Upon forming the PPR layer 110, protective layers 120, 120′ are applied. Metallic options may involve a lamination process, where metal sheets are bonded to the PPR core 110, utilizing heat and adhesives to create a firm bond. Non-metallic coatings may be applied through methods such as spraying or painting, with each layer undergoing a specific curing process to ensure it sets properly and provides the intended protective qualities.
Additional coatings may be added to enhance functionality, such as thermal insulation or sound dampening. These coatings may be applied in stages, with each layer requiring its own set of application and curing conditions to provide optimal performance and adherence.
After preparing the multilayered structure, the assembly of the LRTU 100 commences. Components like fans, coils, and dampers are integrated, ensuring mechanical and electrical systems are in place for the unit 100 to function as a cohesive HVAC system. The LRTU 100 may incorporate modularity to facilitate maintenance and future component upgrades.
A rigorous quality assurance phase may follow, where the assembled LRTU 100 is tested for performance against environmental conditions, efficiency, and longevity. These tests may ensure that the LRTU 100 meets the stringent requirements for thermal efficiency, acoustic performance, and durability.
An LRTU 100 may be subjected to quality assurance tests and/or inspection to identify and rectify any defects. The LRTU 100 may then be packaged to protect the integrity of the multilayered structure during transportation and handling. The LRTU 100 is then dispatched, ready for installation at its destination or storage. The LRTU 100 may be of reconfigurable nature, allowing for future layer replacements or upgrades, the use of smart materials that may respond to environmental stimuli, and the commitment to sustainability through the choice of materials and manufacturing processes. The resulting LRTU 100 stands as a testament to innovative HVAC design, comprising functional needs with environmental consciousness.

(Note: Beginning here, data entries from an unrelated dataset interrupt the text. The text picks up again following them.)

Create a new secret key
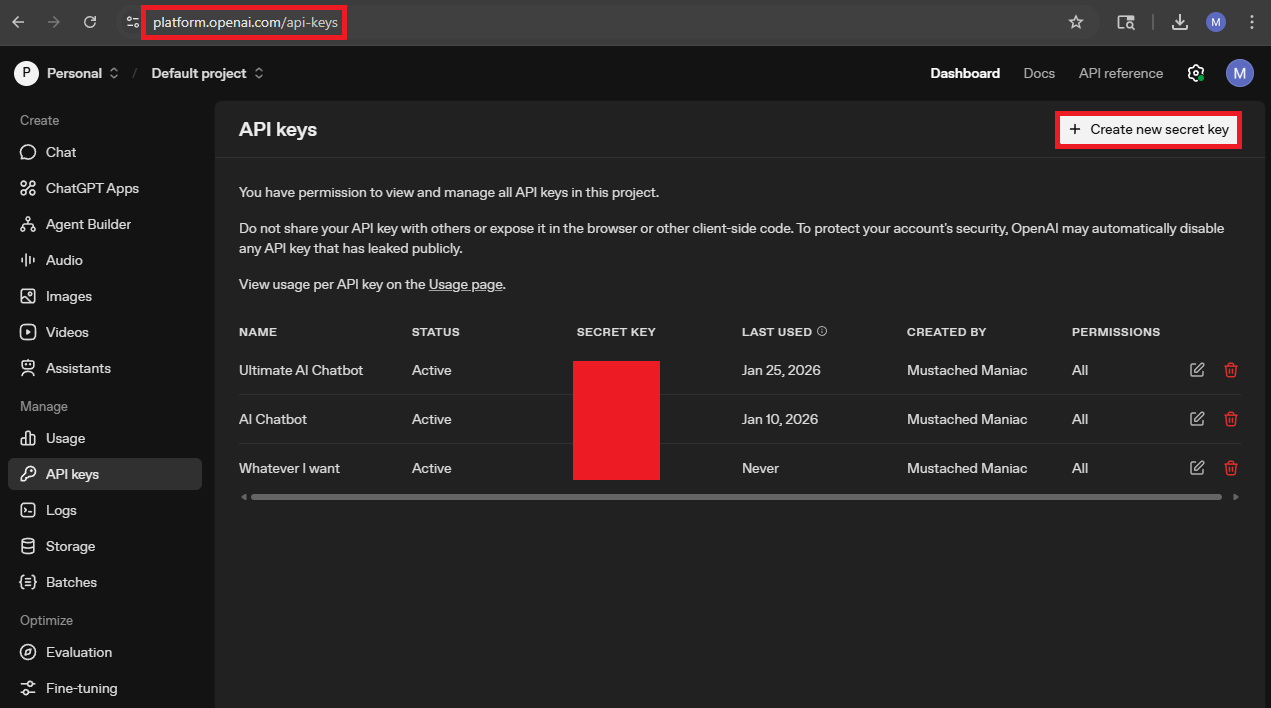point(1147,129)
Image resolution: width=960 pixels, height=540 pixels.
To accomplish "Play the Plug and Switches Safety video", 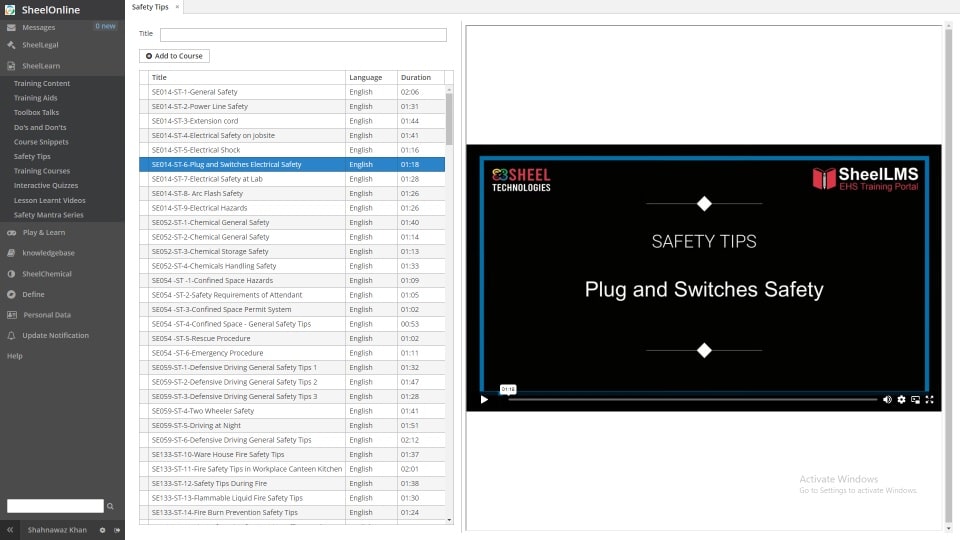I will tap(484, 399).
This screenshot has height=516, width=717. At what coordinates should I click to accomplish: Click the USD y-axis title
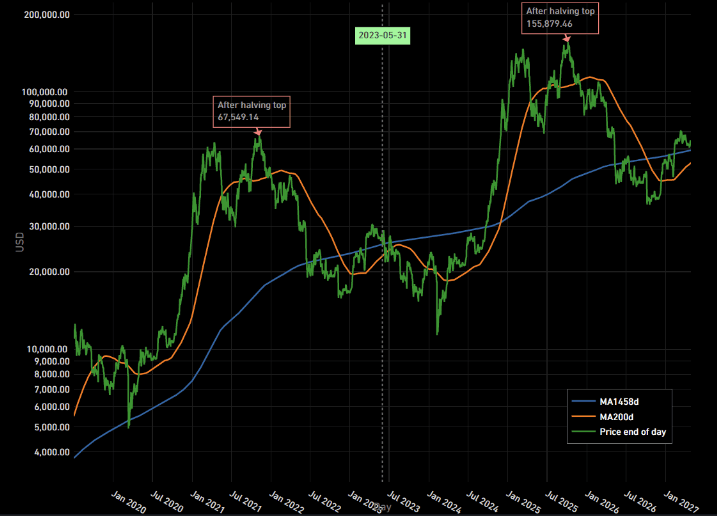tap(20, 241)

In an embodiment of the apparatus, the construction of an LRTU 100 may capitalize on the versatile nature of polypropylene (PP), a thermoplastic polymer that is extensively used across various industries, including automotive and construction, due to its adaptability and strength. Some embodiments of the apparatus may utilize polypropylene as the primary construction material for the LRTU 100, benefiting from its range of applications that underscore its utility in both durable and flexible environments.

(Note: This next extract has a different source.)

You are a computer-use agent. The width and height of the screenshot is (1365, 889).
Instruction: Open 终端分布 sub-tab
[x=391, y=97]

The physical properties of polypropylene make it exceptionally suitable for rooftop units. Its resistance to a broad spectrum of chemical solvents, as well as acids and bases, facilitates the ability of the LRTU 100 to withstand harsh environmental conditions without material degradation. Moreover, the toughness of PP, coupled with its flexibility and high resistance to cracking, allows the LRTU 100 to endure mechanical stresses such as wind load, thermal expansion, and vibrations without failure.

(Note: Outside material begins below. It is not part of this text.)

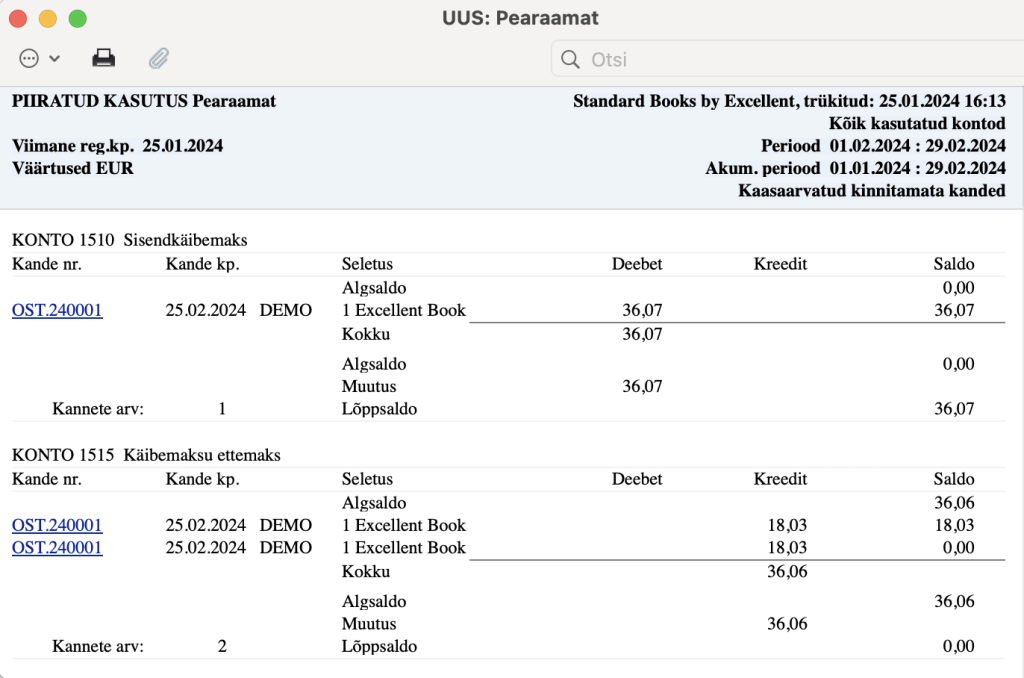Click the Viimane reg.kp. 25.01.2024 text
1024x678 pixels.
click(x=118, y=146)
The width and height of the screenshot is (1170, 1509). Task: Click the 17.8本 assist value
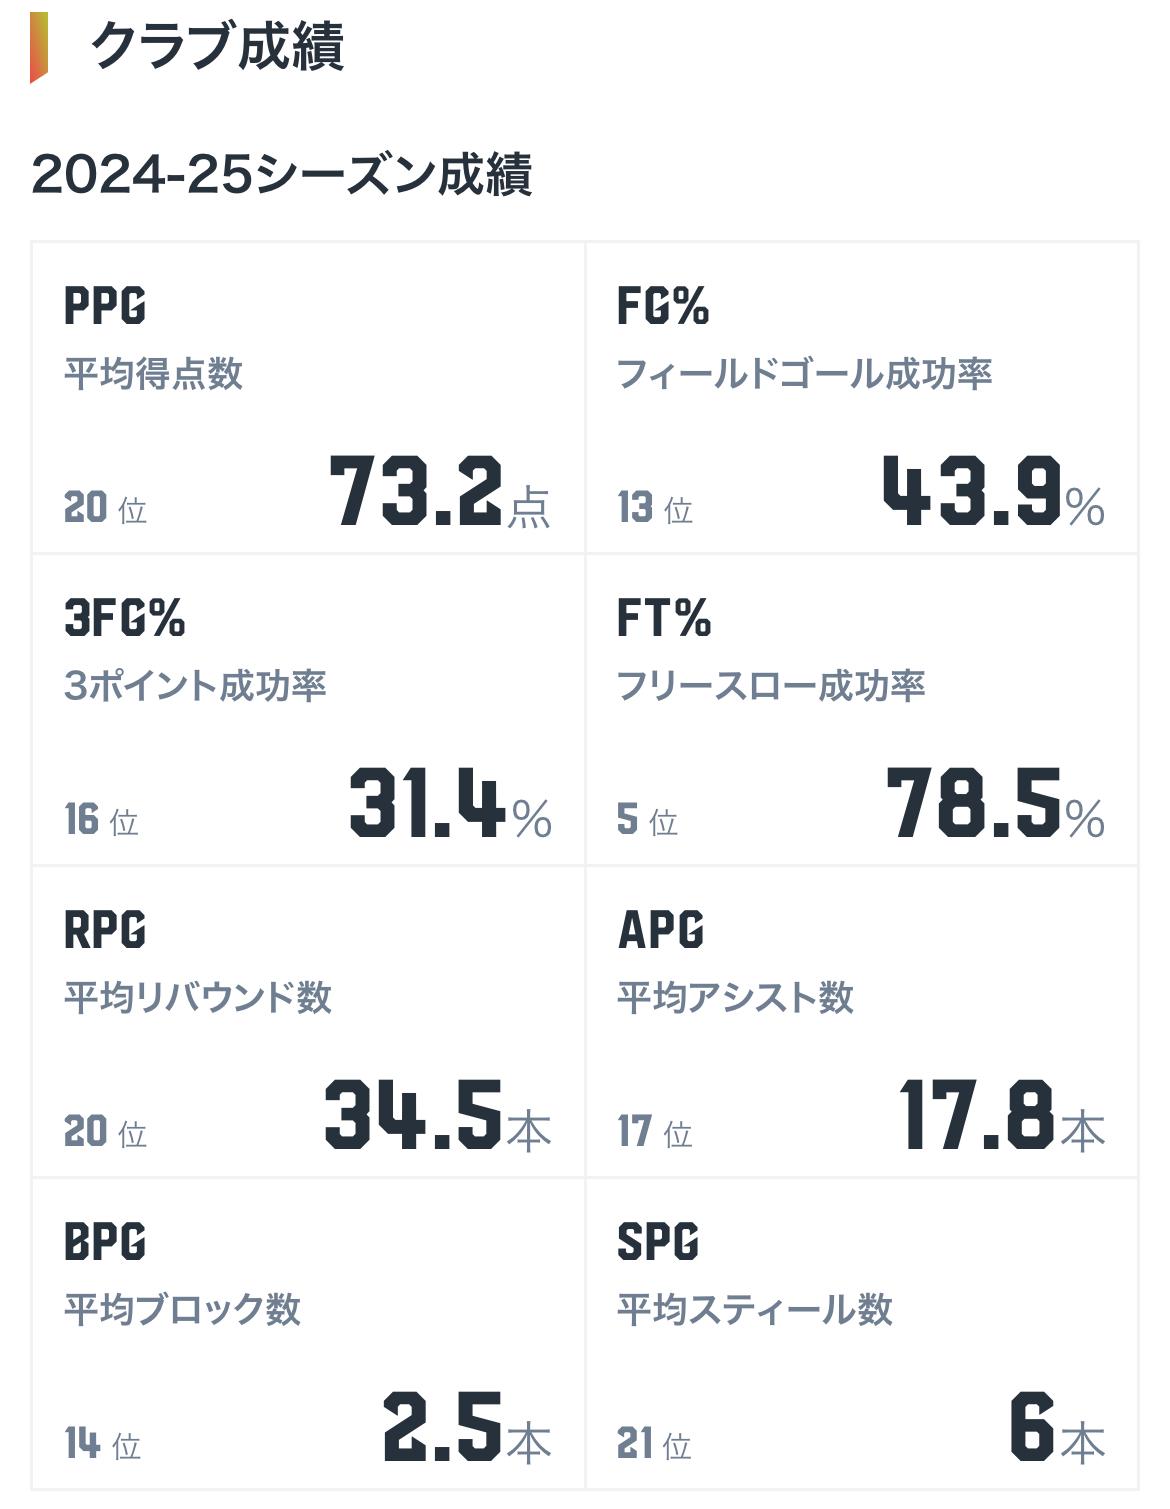[x=1002, y=1115]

At the molecular level, polypropylene's semi-crystalline structure provides a balance of strength and processability. Manufactured by the polymerization of propylene monomer with catalysts, PP can be tailored during the LRTU's 100 construction to achieve the desired mechanical and thermal properties. The semi-crystalline nature of PP also contributes to the LRTU's 100 thermal insulation characteristics, an essential factor in HVAC efficiency.
Processing techniques such as injection molding, blow molding, and extrusion may be utilized to shape the polypropylene into the required components of the LRTU 100. These processes may be selected based on the size and shape and performance requirements of the LRTU 100, allowing for the creation of intricate shapes and the incorporation of features that optimize airflow and system integration.
Addressing environmental concerns, the LRTU 100 may include environment-sustainable aspects. While polypropylene is traditionally known for its persistence in the environment and resistance to biodegradation, some embodiments of the apparatus may emphasize the recyclability of a material used to construct an LRTU 100. The LRTU 100 may be formed of modular portions of a size and shapes conducive for facilitating easy disassembly at the end of the life cycle of the LRTU 100, allowing each polypropylene component to be reclaimed and processed at recycling facilities. Such an approach not only minimizes the environmental impact of the LRTU 100 but also aligns with the principles of circular economy, where the goal is to keep materials in use for as long as possible and to recover and regenerate products at the end of their service life.
In some embodiments, the LRTU 100 may be constructed entirely from a specific type of Polypropylene Random Copolymer (PPR) that is optimized for high thermal resistance and durability without the need for additional layers of insulation. The specialized PPR is engineered to have enhanced insulating properties through its molecular composition, allowing it to effectively maintain internal temperature stability and energy efficiency. By utilizing this advanced form of PPR, the LRTU 100 can achieve desired thermal and structural performance while simplifying the manufacturing process and reducing material costs, making it both economically and environmentally beneficial.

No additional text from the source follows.